The U.S. District Court for the Northern District of Oklahoma ruled that McDonnell Douglas Corporation violated ERISA by closing its Tulsa plant for the alleged purpose of avoiding additional pension and benefit liability. McDonnell Douglas had implemented the "Hard Reality" program to reduce its expenses through layoffs and plant closures. The company claimed that it closed the Tulsa plant for financial reasons related to excess capacity.

The Court rejected as pretext the company’s reason for the Tulsa plant closure. The Court’s rejection was based primarily on four pieces of evidence. First, the company’s director of pension, savings, and payrolls testified that he was involved in a project that included projecting the effect on costs and savings if the company decided to reduce staff levels. Second, an outside consultant for the company wrote a memo (which was circulated through the company) stating that a layoff at a plant with an older population of employees would result in corporate pension savings; the Court found that that Tulsa plant met this profile. Third, the company failed to timely report the pension funds it saved by closing this plant, as required by federal regulations. Finally, the Court noted that the Company misled union and political officials in Oklahoma regarding the effect of the pending approval of a government contract on the survival of the plant.

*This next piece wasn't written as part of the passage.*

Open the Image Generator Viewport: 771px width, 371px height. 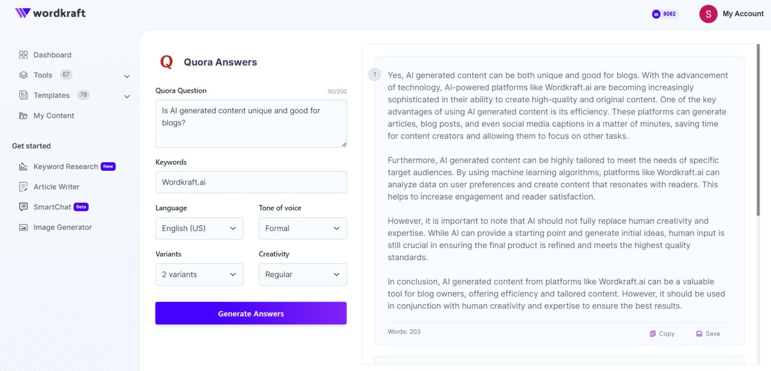click(63, 227)
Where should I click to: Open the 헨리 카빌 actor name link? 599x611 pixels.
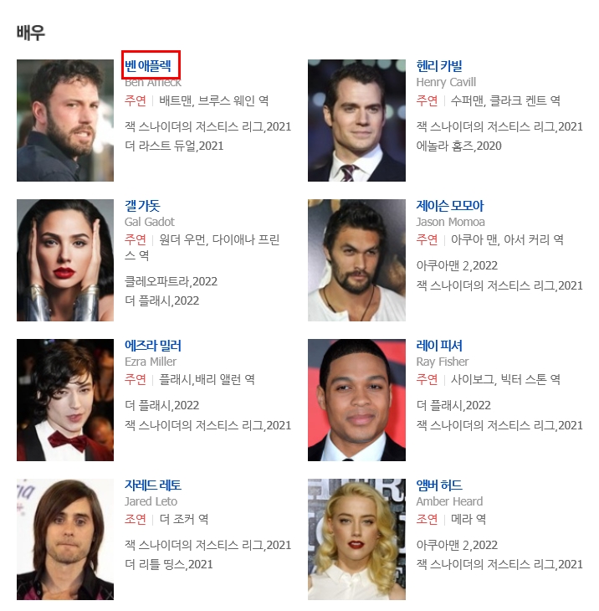click(x=439, y=66)

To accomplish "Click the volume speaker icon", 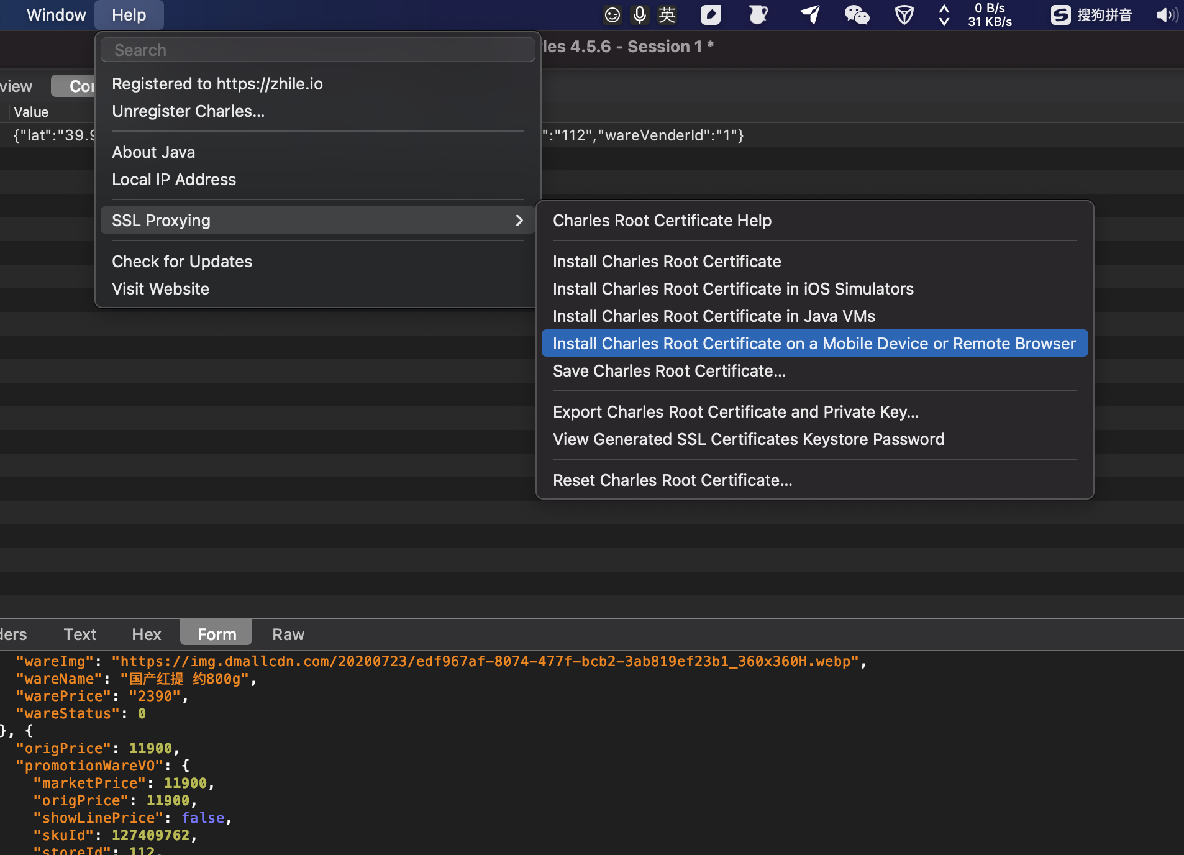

Although noting that the Court usually gives great deference to business decisions, the Court found that McDonnell Douglas was motivated, at least in part, by a desire to reduce ERISA protected benefits. It is expected that the Company and its successor will appeal this ruling, since it appears to support the proposition that an employer cannot consider pension and benefit savings in a decision to close a facility. In a market where companies are attempting to increase net profits by cutting payroll and benefit expenses, among others, this case bears watching.

Millsap v McDonnell Douglas Corp., N.D. Okla., No. 94-C-633-H, 9/5/01.